**Given instruction:** Copy out every one of the rows below word for word, leaving the pictures out.

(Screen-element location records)

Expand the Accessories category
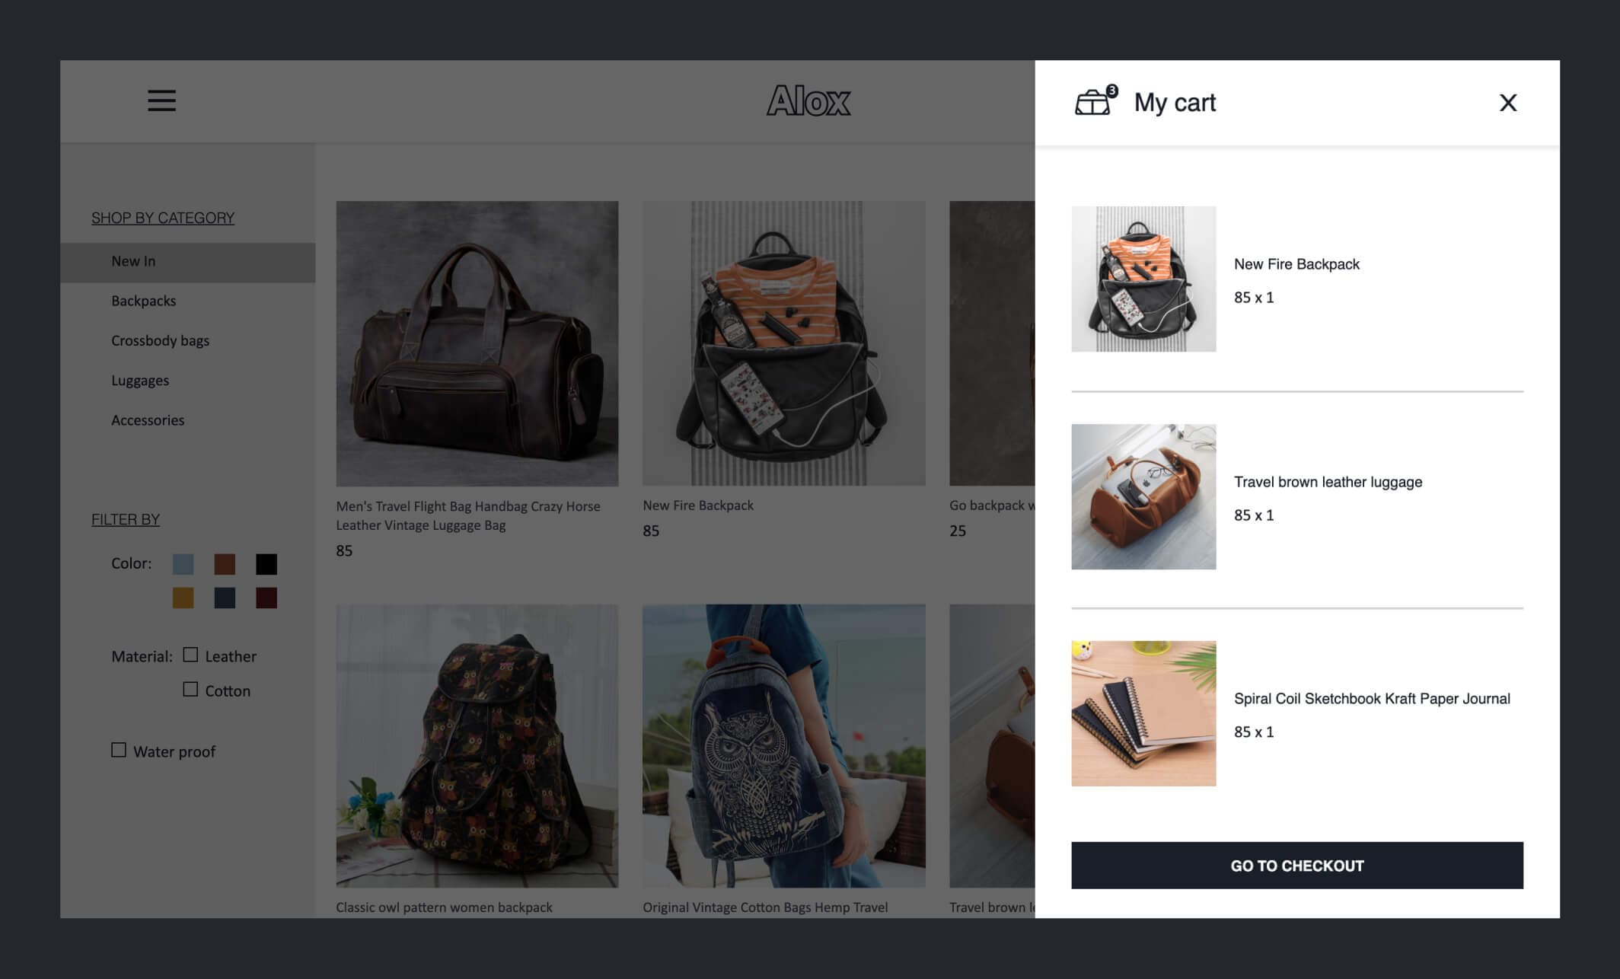[x=147, y=418]
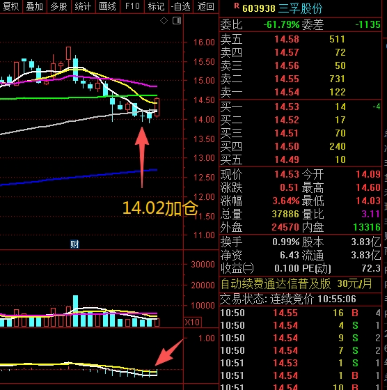387x390 pixels.
Task: Open F10 company information
Action: (132, 6)
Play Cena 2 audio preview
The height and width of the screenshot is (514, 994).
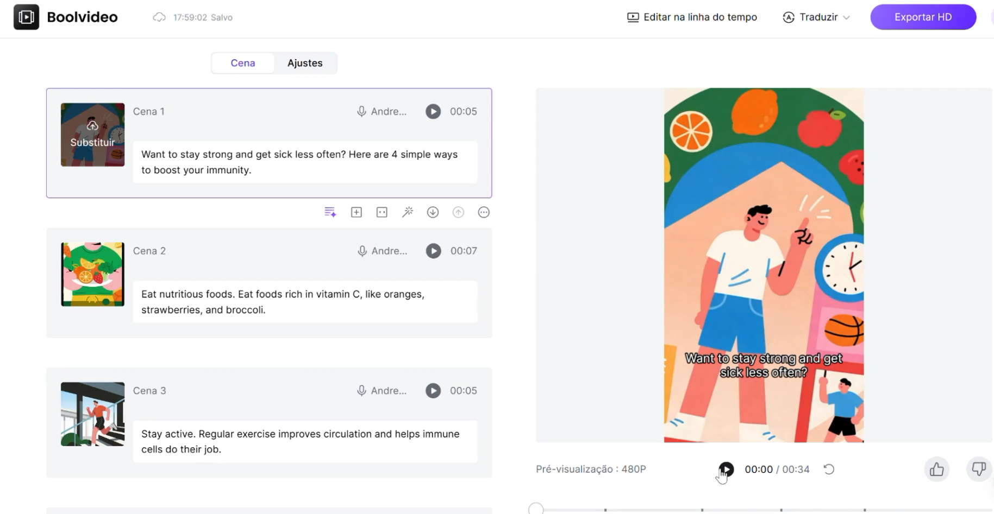(433, 251)
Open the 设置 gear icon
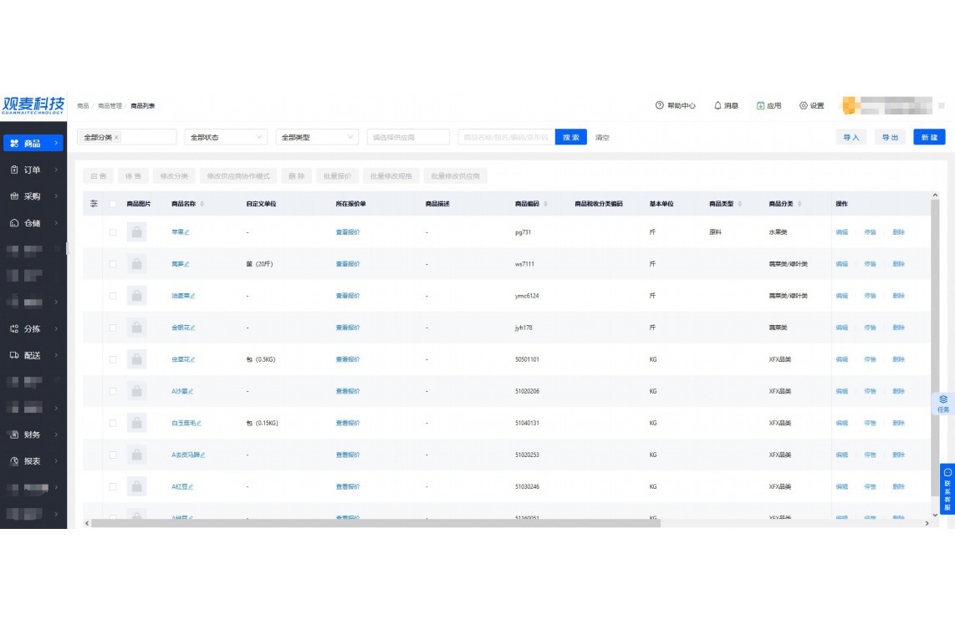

**Response for this exercise:**
Expand the Accessories category
[x=147, y=418]
387x390 pixels.
Task: Open F10 company information
Action: (132, 6)
Play Cena 2 audio preview
The height and width of the screenshot is (514, 994).
(433, 251)
Open the 设置 gear icon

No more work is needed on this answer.